Тогда, понимая, что он все слышит, ему доложили заодно и о приходе г-на Терсака.

— Кюре?! — промолвил умирающий. — Мое почтение кюре!

Эти слова были произнесены подчеркнутым тоном, означавшим: «Вы окажете мне большую услугу, оставив меня в покое».

Непонятно, уловил эту интонацию кюре Терсак или нет, но, охваченный собственным рвением, он не придал ей никакого значения и снова подошел к постели умирающего.

— Сударь, — спросил он его, — признаете ли вы божественность Господа нашего Иисуса Христа?

— Дайте мне спокойно умереть, сударь, — ответил ему Вольтер.

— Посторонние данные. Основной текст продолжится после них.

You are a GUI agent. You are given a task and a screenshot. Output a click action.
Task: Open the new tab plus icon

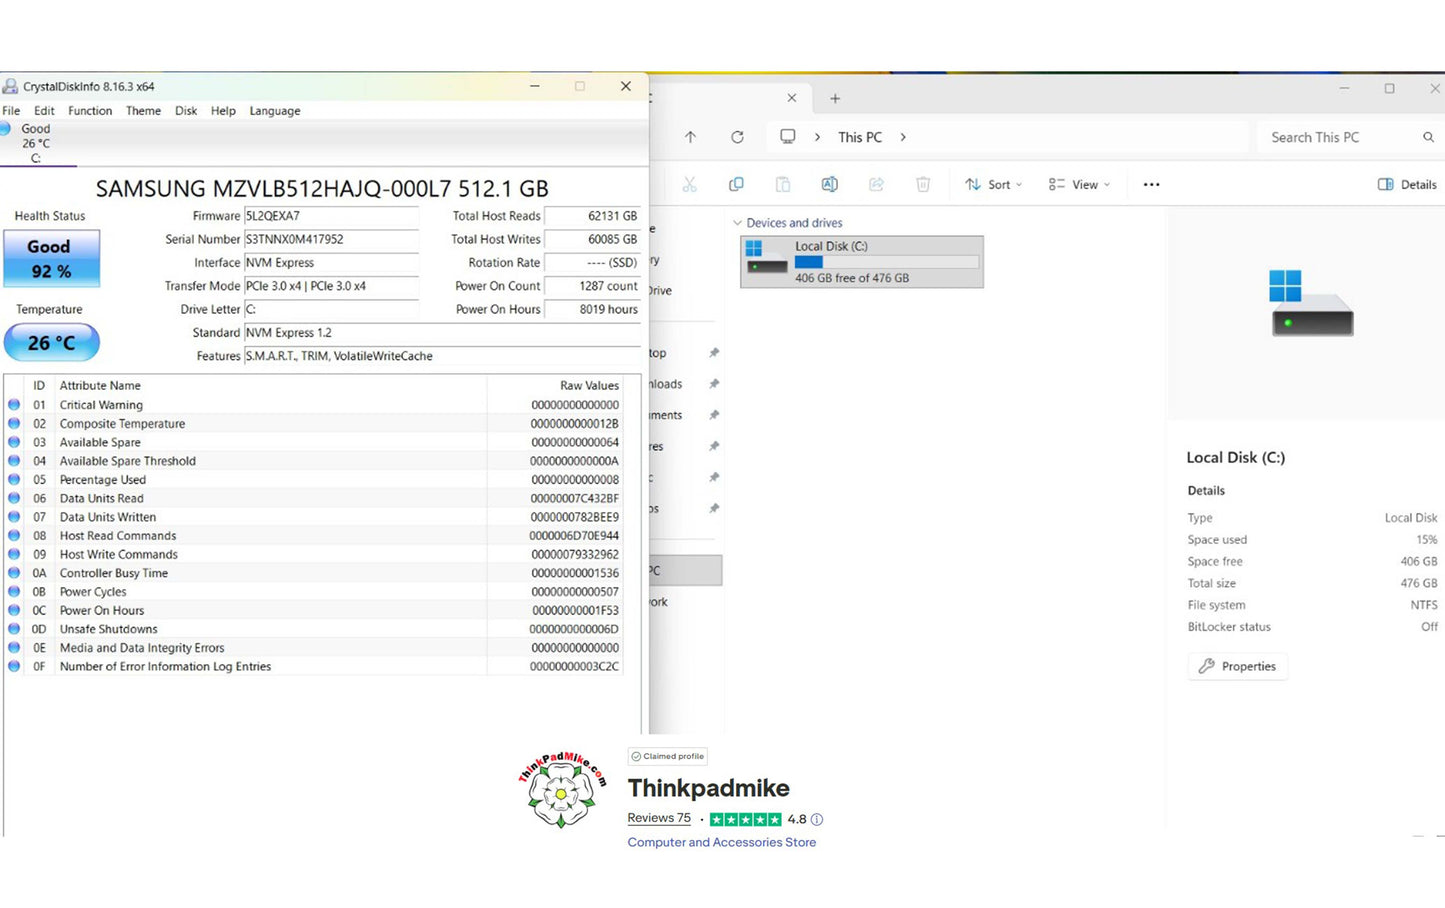point(835,98)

Однако кюре не сдавался и, несмотря на твердость голоса умирающего, повторил свой вопрос.

В ответ на это философ собрал все свои силы и с пылающим взглядом, с пеной на губах и с поднятым кулаком приподнялся в постели и воскликнул:

— Ради Бога, никогда не говорите мне об этом человеке!

И ударом кулака он оттолкнул кюре.

То были его последние слова и его последний жест: затем он рухнул на подушки и испустил дух.

Вся философская братия пришла в восхищение; на сей раз она не была обманута в своих ожиданиях, и Вольтер, этот царь небытия, умер так, как он и должен был умереть.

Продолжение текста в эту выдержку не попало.